И все же именно здесь, на ленском берегу, он постиг главное: неизбежность краха капитализма. Ее открыли ему работы Ленина.
Позже, уже в 1917-м, когда появился труд Ленина «Империализм, как высшая стадия капитализма» и в предисловии Владимир Ильич объяснял, что был ранее вынужден строжайше ограничивать себя теоретическим — особенно экономическим — анализом, прибегать к эзоповскому языку, — в этом не было для Косиора новости: он и сам мысленно досказывал многое. И потому, что он научился читать написанные эзоповским языком строки, открывать между ними, за ними авторскую мысль, — она была ему еще дороже, как добытая ценою собственных усилий, собственного проникновения в истину.
Ему казалось даже, что задолго до того, как работы Ленина попали в его руки, в нем жило уже ощущение перемен, предчувствие грядущей социальной революции и это ощущение превратилось в уверенность не только благодаря доводам, почерпнутым из ленинских трудов, но и в результате каких-то собственных умственных построений. Может быть, даже не только умственных… Да, вернее всего: и чувства присутствовали здесь. Чувства, накопленные годами труда в этом самом капиталистическом мире, и это были чувства ненависти и любви. Ненависти когда-то стихийной, неоформившейся, но уже направленной, направленной на близлежащее: на мастера-жмота, хозяйского холуя, осквернителя девушек, притеснителя рабочих; на полицейского, на обиралу табельщика. И где-то повыше, в недосягаемости — ненавистный хозяин. И еще выше — царский престол.
Любовь родилась позже ненависти, любовь к таким же, как он, к братьям по классу. Только тогда, в начале жизни он просто чувствовал кровную связь с теми, среди которых шел, вдыхая запах промасленных курток и махорки, ранним утром и ввечеру и с которыми делил заботы и редкие радости.
Потом в эту стихию вошло сознание. Он позже прочел у Ленина о том, что социал-демократического сознания у рабочих и не могло быть. Оно могло быть принесено только извне. Да, из книг и общения с образованными марксистами пришло осознанное отношение к действительности.

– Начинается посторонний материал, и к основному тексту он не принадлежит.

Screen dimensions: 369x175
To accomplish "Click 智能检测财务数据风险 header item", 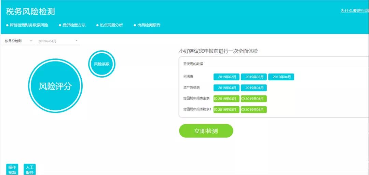I will click(x=29, y=25).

…Но это было в самом начале, а сейчас он хотел остановиться на определенном моменте. Да, на том открытии, как бы прозрении, связанном с работами Ленина. Если бы кратко, совсем кратко сформулировать вынесенное им из долгих ночных часов, — только ночью он мог читать, потому что днем надо было добывать себе пропитание, на ссыльного отпускалось казной на все про все тринадцать копеек в сутки… Кратко ответить он мог бы: ясное видение обреченности мира, который он ненавидел, и прочная уверенность в победе класса, в рядах которого он так долго и трудно боролся. Собственно, в этом заключался смысл его жизни. А жизнь — это было: и любовь к женщине, письма Елизаветы всегда обдавали его теплой волной истинного чувства. И дружба — рядом были друзья: Ломов, Антонов-Саратовский, настоящие люди, с ними можно было делить суровость ссыльного быта. И еще: чудесное общение с природой, — рыбалки на утренней зорьке, охота не как забава или спорт, а как добывание средств пропитания. Но все окрашивалось главным: пониманием и уверенностью.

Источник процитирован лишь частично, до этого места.